I began to notice that I heard the sound of where I was change as I passed by. I could hear the rustle of my clothes and footfall creating an ambience that followed me around, It was due to the reflections of my sound off nearby surfaces. I wasn’t making little sounds or tapping a cane or stick or anything, the noise source was the rustle of my own movement. It seemed to begin as I passed through a doorway. The big or dramatic change was how the air sounded between the two rooms. And then something even more surprising, I could hear the doorway as I passed through it. Not the door, although I could hear a door’s position if it had the right angle, but here I could hear the 6” molding that created the flat sides and top of the door opening. So, the change in sound between 2 rooms was woosh-sis-Weesh and the doorway was the higher frequency sis sound. These sounds all came from my own movement, they were the reflections of my movement returning to me, back to my ears.

I couldn’t see space but I could illuminate the space with the slight sounds from my movement and hear what was reflected back. I didn’t hear an echo. It was as if I had a sound space around me and I could hear what it touched. It wasn’t separated from me, it was part of me. Outside was particularly adventurous. I could sense that I was passing by a tree as I walked down the sidewalk. A picket fence was amazing, sh-sh-sh-sh on a regular pattern depending how fast I was moving. A solid cedar fence was a steady shish. A tree in the planter strip didn’t have a steady presence, it changed tone and direction as I passed by shuesh. Walking towards the step up of a curb is very loud probably because it was so close to my feet. It had a higher frequency, kinda hollow and sharp at the same time, shoiss, as I approached it. One of the best feelings was passing an opening in a fence, where the ambience would drop out and then return.

Later I learned about early reflections and sound fusion, which is what I had been experiencing. At that time however, I was only studying the mechanics of sound, not the psychoacoustics part which is how people hear sound.


Sound Fusion Effect

This experience wasn’t active listening, using echo location, where a click is made and we listen to the echo to determine where something reflective is located, a wall or a parked car for example. It wasn’t passive listening, where we would listen to the sound field created by other things making sounds, getting a sense of what was where. Another version of passive listening is to notice the shadows of sound moving across you or as you pass by them.

It was related to echo location in that I was listening to the sound caused by my movement. Definitely an experience of hearing changes in the nearfield ambience caused by the noise from rustling and shuffling of my movement.

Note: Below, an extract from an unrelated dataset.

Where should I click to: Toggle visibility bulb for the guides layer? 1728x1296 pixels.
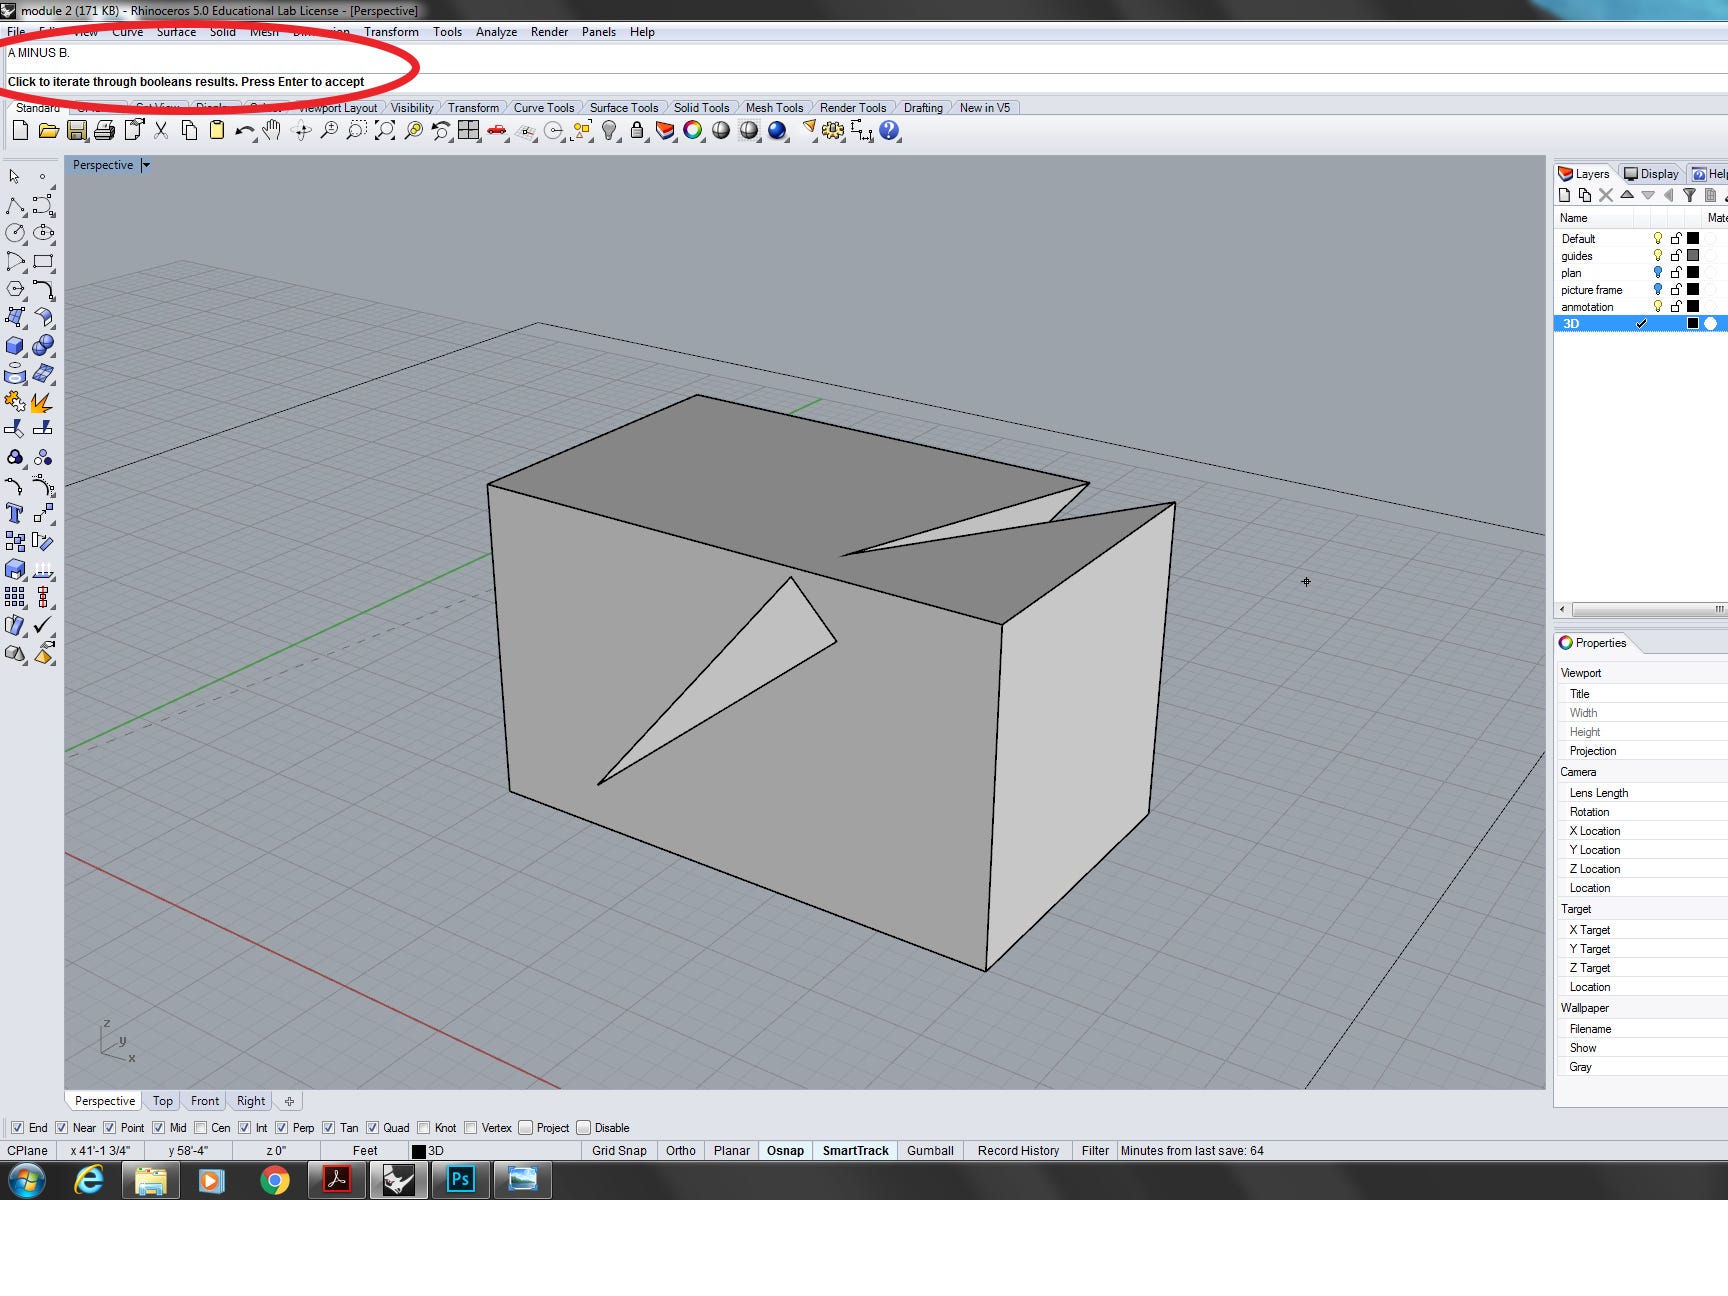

Doing some research on how blind people use sound to see the world around them, the word echolocation is not two words but one word. It means to the blind the making sound and hearing how it reflects off of an object. It includes the traditional farfield echo recognition, those with a delay time of over 40ms. It also includes sounds in the midfield and nearfield, with delays as quick as 1 ms.

In acoustics and recording, an echo is a distinct sound reflection that returns to the listener 40ms or later after it was created. Sound reflections that return inside of 30 ms are not heard as a distinct sound but heard as a change in the ambience or nature of the sound we are listening to. This listening experience is considered part of the sound fusion, precedence or Haas effect which is when the reflection joins with the direct and becomes a single perceived sound that is different than the direct sound.

In the world of blind, echolocation is not the distinct echo off a distant wall, it is what is heard when any sound is heard, regardless of time delay. The emphasis tends to be on location, the direction the reflected sound is coming from. But getting closer to an object and making clicking noises allows the blind to determine its shape and surface materials.

Reflecting upon my early experience with blindness and the echolocation blind people use to learn about their environment seems to resemble aspects of the QSF recording experience. The QSF technique involves recording a plethora of early reflections.

it's a bat shooting sonic waves out of its face. pew pew!